**Directions for this task**
Count the lines in the data below that contain the word "Where". Give only the number.

Data records
***

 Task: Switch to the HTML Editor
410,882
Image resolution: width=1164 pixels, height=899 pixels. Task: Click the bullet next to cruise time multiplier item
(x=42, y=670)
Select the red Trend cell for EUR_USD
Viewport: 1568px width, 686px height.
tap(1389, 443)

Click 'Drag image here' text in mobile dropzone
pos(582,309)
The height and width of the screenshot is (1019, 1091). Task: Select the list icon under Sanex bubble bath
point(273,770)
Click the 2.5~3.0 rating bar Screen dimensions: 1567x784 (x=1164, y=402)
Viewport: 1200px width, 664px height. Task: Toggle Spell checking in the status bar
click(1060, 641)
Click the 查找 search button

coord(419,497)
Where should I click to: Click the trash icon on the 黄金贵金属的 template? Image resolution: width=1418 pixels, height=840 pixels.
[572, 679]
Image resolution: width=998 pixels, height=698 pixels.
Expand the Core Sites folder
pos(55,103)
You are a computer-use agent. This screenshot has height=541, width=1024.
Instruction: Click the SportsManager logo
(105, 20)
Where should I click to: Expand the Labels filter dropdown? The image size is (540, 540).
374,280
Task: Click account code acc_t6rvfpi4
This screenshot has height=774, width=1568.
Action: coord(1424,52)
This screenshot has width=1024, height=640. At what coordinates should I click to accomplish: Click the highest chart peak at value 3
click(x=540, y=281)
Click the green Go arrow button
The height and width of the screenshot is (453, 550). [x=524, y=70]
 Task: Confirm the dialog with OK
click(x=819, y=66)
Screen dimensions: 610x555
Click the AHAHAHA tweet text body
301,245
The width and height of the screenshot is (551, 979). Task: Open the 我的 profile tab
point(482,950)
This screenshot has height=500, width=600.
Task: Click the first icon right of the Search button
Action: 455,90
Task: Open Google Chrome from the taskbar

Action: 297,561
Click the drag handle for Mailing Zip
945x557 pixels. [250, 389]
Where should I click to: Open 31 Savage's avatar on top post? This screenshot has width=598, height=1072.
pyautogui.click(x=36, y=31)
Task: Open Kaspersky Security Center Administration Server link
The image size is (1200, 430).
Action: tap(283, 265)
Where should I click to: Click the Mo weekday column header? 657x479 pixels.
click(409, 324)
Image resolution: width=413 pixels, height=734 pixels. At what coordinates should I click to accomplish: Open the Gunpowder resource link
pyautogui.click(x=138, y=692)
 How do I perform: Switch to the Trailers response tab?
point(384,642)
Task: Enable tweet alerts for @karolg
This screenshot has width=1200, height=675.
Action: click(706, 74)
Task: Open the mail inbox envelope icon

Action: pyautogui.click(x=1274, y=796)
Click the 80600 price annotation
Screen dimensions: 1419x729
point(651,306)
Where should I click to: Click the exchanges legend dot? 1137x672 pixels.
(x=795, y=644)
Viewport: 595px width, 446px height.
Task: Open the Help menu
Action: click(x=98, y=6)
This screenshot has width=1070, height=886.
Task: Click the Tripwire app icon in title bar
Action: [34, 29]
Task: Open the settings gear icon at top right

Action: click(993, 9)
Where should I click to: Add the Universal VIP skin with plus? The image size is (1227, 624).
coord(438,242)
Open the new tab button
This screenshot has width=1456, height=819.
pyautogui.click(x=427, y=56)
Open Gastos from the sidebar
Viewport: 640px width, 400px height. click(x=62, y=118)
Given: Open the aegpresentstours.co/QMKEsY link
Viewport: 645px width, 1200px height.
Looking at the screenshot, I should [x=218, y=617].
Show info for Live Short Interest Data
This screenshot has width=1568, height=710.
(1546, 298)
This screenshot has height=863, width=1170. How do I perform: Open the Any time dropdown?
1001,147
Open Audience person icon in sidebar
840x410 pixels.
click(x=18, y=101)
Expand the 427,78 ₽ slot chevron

***

**The solution**
6